A brief history, new glosses?

This project started as something I began many years ago. When I lived in Turkey, my host mother had a comparative dictionary of the Turkic languages, and I would marvel at how similar yet different they could be. Later, I began my own database of sorts on a series of notecards. I eventually tossed the notecards and moved on, in part because I hadn’t been consistent in my transcription and because they were cumbersome to transport and use.

More recently, I took a class on SQL, and once my instructor recommended I look into PHP, I realized I could publish data to the web. It was then that I began putting this all together – at first on my hard drive, and later on this website.

Thinking back to those original cards, I have come remember that I once had a number of glosses that do not exist in this database. And looking through the many, many dictionaries, grammars, and field reports in my references, I have come to realize that other authors found some of these glosses to be important as well. Adding new glosses is no small task as it can be annoying to have to revisit old sources. In some cases, I may have to wait weeks, as I obtained them through interlibrary loan.

For now, here is a preliminary list of the new glosses I have considered adding:

  • butterfly
  • fly
  • walnut
  • hammer
  • ax
  • bee
  • honey
  • wool
  • thread
  • footprint
  • penis
  • vulva
  • urine
  • feces

I was on the fence about the last four, given their taboo nature. However, they do show up in sources with surprising frequency. Even the Codex Cumanicus has them. If it’s good enough for Late Medieval Italians, it’s good enough for me.

Because I’m a bit obsessive (as the existence of this site shows), I might try to add a few more to achieve a nice, round number. However, adding these 14 will bring the total to 365, which is certainly nice.


I’ve been adding tons of forms here and there, with finishing up certain languages and working towards finishing others (Uzbek is on the list right now).

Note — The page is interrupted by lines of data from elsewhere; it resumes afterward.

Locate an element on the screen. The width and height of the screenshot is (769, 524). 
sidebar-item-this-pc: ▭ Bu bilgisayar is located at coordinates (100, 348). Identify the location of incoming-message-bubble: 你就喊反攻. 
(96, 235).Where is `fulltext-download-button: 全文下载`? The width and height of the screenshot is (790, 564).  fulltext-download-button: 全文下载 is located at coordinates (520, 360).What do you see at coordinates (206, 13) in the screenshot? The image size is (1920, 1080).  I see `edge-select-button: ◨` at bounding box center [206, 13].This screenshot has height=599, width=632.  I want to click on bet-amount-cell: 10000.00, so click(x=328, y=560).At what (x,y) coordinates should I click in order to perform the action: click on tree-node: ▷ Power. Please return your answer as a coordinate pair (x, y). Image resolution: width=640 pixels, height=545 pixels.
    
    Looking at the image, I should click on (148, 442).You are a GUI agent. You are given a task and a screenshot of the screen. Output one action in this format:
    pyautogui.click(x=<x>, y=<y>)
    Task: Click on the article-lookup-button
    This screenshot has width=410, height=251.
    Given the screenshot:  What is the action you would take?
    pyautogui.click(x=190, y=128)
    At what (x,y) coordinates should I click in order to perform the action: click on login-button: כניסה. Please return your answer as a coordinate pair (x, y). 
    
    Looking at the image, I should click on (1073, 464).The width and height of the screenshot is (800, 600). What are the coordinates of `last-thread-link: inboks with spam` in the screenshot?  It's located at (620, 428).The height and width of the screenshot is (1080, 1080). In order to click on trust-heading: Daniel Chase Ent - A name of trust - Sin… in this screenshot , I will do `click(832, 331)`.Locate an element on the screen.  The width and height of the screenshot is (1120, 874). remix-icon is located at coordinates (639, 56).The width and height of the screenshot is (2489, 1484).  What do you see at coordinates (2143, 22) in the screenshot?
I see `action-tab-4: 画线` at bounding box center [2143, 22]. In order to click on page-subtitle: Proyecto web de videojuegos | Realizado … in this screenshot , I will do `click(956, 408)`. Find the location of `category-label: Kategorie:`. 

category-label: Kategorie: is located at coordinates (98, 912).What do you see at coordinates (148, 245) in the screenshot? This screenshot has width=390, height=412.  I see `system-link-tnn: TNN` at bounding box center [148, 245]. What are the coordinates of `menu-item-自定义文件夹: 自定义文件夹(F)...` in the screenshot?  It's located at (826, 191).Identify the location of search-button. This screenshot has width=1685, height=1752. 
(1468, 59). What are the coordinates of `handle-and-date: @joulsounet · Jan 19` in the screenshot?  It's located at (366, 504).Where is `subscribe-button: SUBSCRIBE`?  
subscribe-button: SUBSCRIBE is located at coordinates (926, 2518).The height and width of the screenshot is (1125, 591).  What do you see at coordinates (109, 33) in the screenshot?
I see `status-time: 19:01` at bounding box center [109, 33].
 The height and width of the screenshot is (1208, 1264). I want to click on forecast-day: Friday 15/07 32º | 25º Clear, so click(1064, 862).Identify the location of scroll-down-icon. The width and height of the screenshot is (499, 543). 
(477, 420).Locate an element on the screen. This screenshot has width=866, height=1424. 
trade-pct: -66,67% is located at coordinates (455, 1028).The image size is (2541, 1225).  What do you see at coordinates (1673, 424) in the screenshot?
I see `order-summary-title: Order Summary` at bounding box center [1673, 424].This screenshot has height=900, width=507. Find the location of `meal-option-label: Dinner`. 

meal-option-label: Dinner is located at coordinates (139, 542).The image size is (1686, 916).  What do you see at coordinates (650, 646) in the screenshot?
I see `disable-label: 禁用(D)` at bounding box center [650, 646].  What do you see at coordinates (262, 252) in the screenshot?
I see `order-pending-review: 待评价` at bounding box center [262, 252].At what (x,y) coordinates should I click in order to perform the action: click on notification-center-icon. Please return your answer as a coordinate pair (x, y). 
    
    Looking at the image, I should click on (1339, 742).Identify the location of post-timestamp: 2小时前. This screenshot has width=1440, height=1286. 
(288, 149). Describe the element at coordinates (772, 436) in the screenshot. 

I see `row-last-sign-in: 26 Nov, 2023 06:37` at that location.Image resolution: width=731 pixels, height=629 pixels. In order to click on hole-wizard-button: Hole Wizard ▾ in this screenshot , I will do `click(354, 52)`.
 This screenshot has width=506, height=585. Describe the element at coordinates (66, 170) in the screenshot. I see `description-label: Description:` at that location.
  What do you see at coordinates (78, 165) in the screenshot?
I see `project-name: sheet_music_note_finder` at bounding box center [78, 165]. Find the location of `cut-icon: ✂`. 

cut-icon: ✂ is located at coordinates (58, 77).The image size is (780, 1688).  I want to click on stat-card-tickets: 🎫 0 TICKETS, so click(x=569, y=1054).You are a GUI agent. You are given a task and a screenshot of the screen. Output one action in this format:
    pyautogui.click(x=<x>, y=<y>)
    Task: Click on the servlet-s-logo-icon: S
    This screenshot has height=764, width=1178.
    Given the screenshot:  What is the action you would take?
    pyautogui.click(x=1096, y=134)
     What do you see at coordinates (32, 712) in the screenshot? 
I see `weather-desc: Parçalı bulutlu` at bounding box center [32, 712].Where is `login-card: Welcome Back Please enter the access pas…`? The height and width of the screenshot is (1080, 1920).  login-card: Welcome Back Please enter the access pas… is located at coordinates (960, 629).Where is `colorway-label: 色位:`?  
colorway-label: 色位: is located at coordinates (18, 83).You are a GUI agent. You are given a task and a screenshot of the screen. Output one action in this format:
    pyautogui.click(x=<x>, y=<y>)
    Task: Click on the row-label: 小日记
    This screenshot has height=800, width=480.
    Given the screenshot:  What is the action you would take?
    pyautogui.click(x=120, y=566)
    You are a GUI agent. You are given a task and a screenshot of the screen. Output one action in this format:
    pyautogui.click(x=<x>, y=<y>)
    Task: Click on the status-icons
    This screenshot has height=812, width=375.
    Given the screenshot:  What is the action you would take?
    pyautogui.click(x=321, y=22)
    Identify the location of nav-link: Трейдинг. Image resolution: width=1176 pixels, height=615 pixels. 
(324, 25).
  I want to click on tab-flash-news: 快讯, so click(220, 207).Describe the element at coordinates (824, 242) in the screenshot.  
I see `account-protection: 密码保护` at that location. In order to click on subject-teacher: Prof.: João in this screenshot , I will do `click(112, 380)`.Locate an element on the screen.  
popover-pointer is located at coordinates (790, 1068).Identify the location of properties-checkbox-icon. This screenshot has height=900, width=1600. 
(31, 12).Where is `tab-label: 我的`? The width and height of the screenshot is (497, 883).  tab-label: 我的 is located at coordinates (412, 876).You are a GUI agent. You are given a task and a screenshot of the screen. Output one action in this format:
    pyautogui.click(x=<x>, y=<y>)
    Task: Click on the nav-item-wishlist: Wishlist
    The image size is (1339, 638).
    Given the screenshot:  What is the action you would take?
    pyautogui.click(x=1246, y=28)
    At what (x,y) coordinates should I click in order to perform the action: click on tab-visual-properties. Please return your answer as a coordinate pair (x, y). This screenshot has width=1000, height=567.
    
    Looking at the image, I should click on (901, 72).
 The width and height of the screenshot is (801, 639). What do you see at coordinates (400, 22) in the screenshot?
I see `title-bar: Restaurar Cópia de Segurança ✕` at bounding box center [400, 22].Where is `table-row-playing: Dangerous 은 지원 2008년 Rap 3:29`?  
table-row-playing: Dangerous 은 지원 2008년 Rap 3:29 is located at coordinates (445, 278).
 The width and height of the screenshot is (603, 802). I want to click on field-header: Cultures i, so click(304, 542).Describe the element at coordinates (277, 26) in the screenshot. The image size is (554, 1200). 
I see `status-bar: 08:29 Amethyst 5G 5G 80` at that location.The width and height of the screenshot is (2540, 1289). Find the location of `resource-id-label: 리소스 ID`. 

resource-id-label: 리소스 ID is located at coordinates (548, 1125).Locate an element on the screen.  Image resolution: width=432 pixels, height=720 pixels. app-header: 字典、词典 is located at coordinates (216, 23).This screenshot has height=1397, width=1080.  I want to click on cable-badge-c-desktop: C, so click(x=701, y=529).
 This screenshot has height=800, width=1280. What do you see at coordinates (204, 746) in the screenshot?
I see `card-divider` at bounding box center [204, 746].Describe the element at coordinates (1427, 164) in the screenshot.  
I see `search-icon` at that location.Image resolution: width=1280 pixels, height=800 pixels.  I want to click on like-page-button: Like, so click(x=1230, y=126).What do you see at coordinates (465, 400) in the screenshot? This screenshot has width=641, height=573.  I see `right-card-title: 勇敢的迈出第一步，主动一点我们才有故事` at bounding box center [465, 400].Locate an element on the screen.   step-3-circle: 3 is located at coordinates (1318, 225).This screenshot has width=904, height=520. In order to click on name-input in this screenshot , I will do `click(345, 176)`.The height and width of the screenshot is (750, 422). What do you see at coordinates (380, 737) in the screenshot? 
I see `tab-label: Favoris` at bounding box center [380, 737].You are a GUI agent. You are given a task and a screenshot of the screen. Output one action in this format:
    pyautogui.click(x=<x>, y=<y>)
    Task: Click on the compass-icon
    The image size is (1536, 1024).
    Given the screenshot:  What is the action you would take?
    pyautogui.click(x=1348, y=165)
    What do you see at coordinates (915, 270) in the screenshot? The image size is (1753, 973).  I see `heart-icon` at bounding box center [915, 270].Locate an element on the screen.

I’ve also begun an interesting foray into Cuman, a medieval language spoken by an early Kipchak people in the steppes of Ukraine and Eastern Europe. Even in the 13th and 14th centuries there’s quite a bit of Persian influence.

Unfortunately, the Codex Cumanicus is written in very confusing medieval Latin, so there are bound to be tons of mistakes on my part. My favorite so far is lupi ceruerij. When I saw the Cuman gloss was silausun I thought “Huh, that looks like the Kipchak word for lynx.” Sure enough, a little searching reveals that lupi cervieri was a term that early Italian traders and costumiers used for lynx fur. The term (which literally just means “wolf-deer”) seems to have had other meanings, but finding those out is a bit beyond me now.

The transcription is very inconsistent, which makes figuring out the original form very difficult. The letter x, for example, seems to represent what I transcribe as z, č, and s. Basically, if I don’t have a modern word to check the Cuman form against, I can’t reconstruct anything.

13,000 forms!

Another month, another milestone. This time, it’s reaching 13,000 forms. Entry 13,000 is Karakalpak for ‘far’ – узақ, алыс, қашық.

I’ve mostly been working on Karakalpak, but have also added some new sources for Western Yugur and Fu-yü Gïrgïs.

Updates (and lack thereof)

It’s been a crazy few weeks, so I haven’t had time to update anything. I’m still trying to figure out what to do with a lot of Doerfer’s Iranian materials, and still need to find good data for a few other languages.

I had to put my cat Stereo to sleep – he’s the big gray boy with me in the photo on the Elegant Lexicon main page. I’ve been absolutely crushed, so I’ve decided to add the word ‘cat’ to my list of glosses in his memory. The original Turks seem not to have been very interested in cats – they don’t do well with a nomadic lifestyle. Modern Turks are wild about cats though, so here’s to my kedi, my mushuk.